Quatre autres rendez-vous prévus
Les joueurs parisiens, eux, voudraient bien répondre aux attentes de Max Guazzini, toujours prêt à mettre les moyens quand son équipe reçoit hors de Jean-Bouin. Sauf qu’inviter Florent Pagny ou des catcheurs brésiliens n’aide pas à gagner des matchs du Top14. Il en faut un peu plus pour vaincre ce que les joueurs refusent de nommer le «syndrome» du Stade de France. «Je ne vois pas de malédiction, puisqu’on a aussi perdu à Jean Bouin, gronde Rodrigo Roncero. Moi je ne suis pas superstitieux. On ne s’est pas donné les moyens de conjurer le sort dans les premières minutes. Il faudra juste qu’on revoie nos stratégies quand on reviendra ici.»

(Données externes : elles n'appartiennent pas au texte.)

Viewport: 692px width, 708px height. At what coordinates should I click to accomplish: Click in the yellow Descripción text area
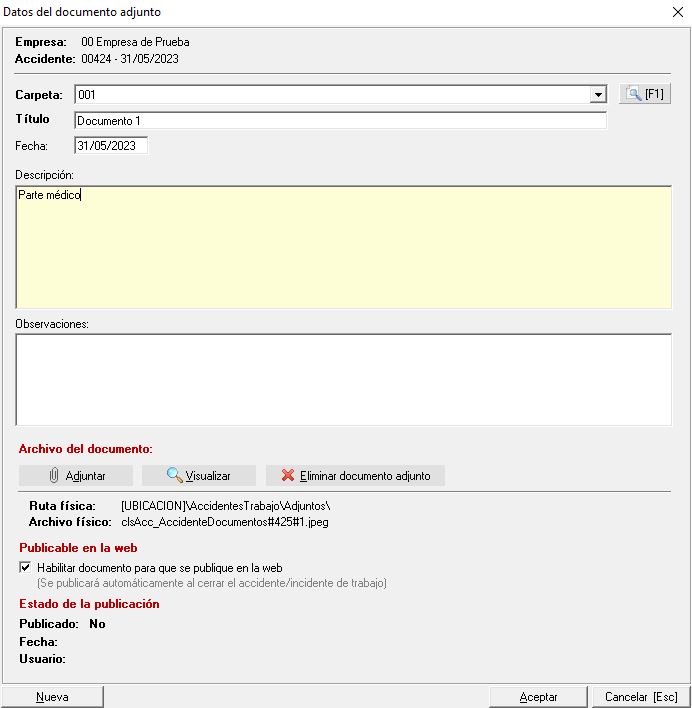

Pour sa première à Saint-Denis, le nouveau coach parisien a pourtant bien noté une légère inhibition dans son groupe. Une appréhension propre aux grands événements. «Il faut démystifier tout ça et retrouver la raison pour qu'on puisse s'exprimer dans ce stade car il est magnifique. On reviendra ici et on gagnera des matchs.» Il reste donc quatre rendez-vous aux Parisiens (face à Bayonne, Biarritz, Toulouse et Clermont) pour reprendre leurs marques au Stade de France. Histoire de voler la vedette à Florent Pagny le temps d’un après-midi.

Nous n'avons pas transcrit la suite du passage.